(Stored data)
+ + + +
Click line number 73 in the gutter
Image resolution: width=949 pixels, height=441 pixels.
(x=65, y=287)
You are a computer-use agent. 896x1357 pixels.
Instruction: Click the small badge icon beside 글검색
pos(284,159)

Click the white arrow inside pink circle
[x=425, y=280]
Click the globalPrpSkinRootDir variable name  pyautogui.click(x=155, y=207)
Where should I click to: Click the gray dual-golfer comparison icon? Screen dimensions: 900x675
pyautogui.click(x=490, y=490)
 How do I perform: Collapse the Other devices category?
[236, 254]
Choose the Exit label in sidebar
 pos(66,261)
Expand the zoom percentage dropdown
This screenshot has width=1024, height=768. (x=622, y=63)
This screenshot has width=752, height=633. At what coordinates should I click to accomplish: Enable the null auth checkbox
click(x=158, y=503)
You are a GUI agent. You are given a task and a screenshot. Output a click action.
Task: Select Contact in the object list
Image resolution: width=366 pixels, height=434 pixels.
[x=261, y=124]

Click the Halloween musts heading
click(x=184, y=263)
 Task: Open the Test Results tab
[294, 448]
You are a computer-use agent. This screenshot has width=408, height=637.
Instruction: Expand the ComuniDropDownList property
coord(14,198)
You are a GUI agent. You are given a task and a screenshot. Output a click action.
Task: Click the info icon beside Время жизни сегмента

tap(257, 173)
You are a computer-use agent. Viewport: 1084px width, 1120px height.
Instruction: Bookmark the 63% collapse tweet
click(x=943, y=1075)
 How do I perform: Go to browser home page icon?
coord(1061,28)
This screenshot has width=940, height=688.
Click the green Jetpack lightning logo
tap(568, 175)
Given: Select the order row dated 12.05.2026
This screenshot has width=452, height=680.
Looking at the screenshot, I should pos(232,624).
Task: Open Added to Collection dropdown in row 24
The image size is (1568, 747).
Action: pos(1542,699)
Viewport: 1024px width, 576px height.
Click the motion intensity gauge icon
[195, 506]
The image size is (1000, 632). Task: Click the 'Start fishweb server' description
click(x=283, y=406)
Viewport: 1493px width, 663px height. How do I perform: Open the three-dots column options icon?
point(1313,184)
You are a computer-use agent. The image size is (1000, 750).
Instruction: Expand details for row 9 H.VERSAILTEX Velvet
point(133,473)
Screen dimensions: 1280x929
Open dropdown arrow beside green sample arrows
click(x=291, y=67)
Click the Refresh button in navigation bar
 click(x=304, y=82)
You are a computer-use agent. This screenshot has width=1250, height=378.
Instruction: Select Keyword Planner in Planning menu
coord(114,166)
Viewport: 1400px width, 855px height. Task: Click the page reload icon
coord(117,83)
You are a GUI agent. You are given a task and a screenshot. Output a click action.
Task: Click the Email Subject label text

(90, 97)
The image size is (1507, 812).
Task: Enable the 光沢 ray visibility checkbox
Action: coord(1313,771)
+ + + +
Activity:
What are the lines of the data above that include the string "agent"? Copy them.

Response area:
You are a computer-use agent. 896x1357 pixels.
You are a GUI agent. You are given a task and a screenshot. Output a click action.
You are a computer-use agent. This screenshot has width=408, height=637.
You are a GUI agent. You are given a task and a screenshot. Output a click action.
You are a computer-use agent. Viewport: 1084px width, 1120px height.
You are a computer-use agent. The image size is (1000, 750).
You are a computer-use agent. This screenshot has width=1250, height=378.
You are a GUI agent. You are given a task and a screenshot. Output a click action.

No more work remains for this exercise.